+++ Exercise passage

Sermon for Sunday, February 22, 2015
At first glance, this morning’s readings look to be about sin and death. The Genesis reading is part of the flood story, which wiped out all humankind save Noah’s family. The lesson from 1 Peter speaks of Christ suffering for sins, and how he was “put to death in the flesh.” And this morning’s Gospel lesson introduces the personification of sin himself, Satan, who tempts Jesus in the wilderness. At first glance, this morning’s readings look to be about sin and death. But if I look more closely at this morning’s readings I begin to see that today’s readings are not so much about sin and death as they are about redemption and life.
When I look more closely, the Genesis reading is not so much about the destruction of human life as it is a story about a god who makes covenants. God wants to be in relationship with us; God is willing to make a commitment and put himself out there for us. When I look more closely at 1 Peter, I see the assurance that God “now saves you” in the waters of Baptism. And although Satan does figure in the Gospel lesson, yet Jesus still proclaims there is good news: “Repent, and believe in the good news.”
At first glance, the world we live in might look to be about sin and death. We need but open the paper to see another report of an ISIS beheading, to see pictures of war in Ukraine, to hear of dozens killed by a suicide bomber in the Middle East, or to hear of yet another instance of the mistreatment of minorities here in the United States. We live in a broken and fallen world, and everywhere we look we see sin and death. But Lent offers us the opportunity to look more closely.

++++++
+++ Provided records

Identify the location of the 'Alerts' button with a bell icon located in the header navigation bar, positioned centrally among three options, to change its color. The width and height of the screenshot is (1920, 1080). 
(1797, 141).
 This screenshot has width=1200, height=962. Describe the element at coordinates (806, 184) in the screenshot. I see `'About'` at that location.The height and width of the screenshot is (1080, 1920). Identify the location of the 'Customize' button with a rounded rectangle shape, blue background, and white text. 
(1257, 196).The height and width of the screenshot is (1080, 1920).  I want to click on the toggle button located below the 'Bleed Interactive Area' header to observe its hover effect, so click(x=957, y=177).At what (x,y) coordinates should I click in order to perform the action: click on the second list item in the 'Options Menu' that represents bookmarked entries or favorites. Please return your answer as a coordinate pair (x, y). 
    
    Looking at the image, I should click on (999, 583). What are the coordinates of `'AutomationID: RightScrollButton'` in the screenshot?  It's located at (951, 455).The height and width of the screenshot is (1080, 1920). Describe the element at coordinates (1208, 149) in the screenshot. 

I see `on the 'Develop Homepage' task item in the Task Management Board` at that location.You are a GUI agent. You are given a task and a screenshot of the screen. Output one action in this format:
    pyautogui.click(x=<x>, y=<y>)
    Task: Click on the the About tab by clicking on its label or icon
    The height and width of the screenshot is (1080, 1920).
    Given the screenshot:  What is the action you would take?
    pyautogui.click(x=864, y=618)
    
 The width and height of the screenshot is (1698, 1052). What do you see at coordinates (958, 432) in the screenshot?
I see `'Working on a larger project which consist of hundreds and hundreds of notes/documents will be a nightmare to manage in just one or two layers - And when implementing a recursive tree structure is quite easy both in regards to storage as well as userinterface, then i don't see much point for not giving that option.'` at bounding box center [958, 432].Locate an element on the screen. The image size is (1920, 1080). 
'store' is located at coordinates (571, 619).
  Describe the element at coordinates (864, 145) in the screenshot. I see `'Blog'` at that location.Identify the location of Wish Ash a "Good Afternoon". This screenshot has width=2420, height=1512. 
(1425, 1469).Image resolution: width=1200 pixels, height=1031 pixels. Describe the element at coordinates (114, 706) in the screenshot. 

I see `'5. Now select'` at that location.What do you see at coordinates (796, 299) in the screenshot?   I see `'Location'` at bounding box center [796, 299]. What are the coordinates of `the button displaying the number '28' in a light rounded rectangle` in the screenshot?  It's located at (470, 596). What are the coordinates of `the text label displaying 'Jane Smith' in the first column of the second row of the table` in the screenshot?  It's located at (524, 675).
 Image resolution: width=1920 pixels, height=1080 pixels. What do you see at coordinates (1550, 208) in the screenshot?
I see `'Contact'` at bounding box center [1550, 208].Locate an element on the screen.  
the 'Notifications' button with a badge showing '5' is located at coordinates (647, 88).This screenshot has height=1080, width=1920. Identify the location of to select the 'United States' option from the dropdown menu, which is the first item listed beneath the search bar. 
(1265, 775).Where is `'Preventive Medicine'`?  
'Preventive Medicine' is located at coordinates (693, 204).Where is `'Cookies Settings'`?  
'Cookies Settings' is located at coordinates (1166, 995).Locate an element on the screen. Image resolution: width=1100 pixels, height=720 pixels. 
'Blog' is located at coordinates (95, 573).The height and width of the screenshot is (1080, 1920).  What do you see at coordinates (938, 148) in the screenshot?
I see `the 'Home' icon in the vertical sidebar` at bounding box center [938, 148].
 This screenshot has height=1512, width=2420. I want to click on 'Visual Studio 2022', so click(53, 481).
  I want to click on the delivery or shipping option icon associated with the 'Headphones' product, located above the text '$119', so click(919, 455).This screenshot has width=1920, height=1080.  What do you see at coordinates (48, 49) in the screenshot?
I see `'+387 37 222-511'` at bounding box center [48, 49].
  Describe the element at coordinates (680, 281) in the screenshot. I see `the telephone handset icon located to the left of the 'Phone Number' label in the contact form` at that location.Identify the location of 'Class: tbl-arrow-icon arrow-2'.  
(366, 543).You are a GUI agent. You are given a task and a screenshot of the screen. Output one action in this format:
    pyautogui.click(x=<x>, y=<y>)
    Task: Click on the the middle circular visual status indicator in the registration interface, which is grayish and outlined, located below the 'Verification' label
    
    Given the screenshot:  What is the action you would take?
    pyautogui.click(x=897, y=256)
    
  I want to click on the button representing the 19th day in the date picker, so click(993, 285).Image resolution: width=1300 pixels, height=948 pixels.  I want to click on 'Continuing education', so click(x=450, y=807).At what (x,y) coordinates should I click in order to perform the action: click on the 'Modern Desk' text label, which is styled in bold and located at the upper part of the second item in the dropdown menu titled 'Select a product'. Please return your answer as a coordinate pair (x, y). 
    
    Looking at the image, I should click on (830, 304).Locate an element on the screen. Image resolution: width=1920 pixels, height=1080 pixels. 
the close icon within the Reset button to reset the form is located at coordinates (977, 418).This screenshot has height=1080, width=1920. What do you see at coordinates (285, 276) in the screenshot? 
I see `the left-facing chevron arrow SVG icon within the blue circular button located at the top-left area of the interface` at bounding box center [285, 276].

++++++

**Exercise prompt**
Duplicate the part of the sermon running from "Sermon for Sunday, February" down to "redemption and life.", word for word. The listing won't be used for anything here.

**Output of the task**
Sermon for Sunday, February 22, 2015
At first glance, this morning’s readings look to be about sin and death. The Genesis reading is part of the flood story, which wiped out all humankind save Noah’s family. The lesson from 1 Peter speaks of Christ suffering for sins, and how he was “put to death in the flesh.” And this morning’s Gospel lesson introduces the personification of sin himself, Satan, who tempts Jesus in the wilderness. At first glance, this morning’s readings look to be about sin and death. But if I look more closely at this morning’s readings I begin to see that today’s readings are not so much about sin and death as they are about redemption and life.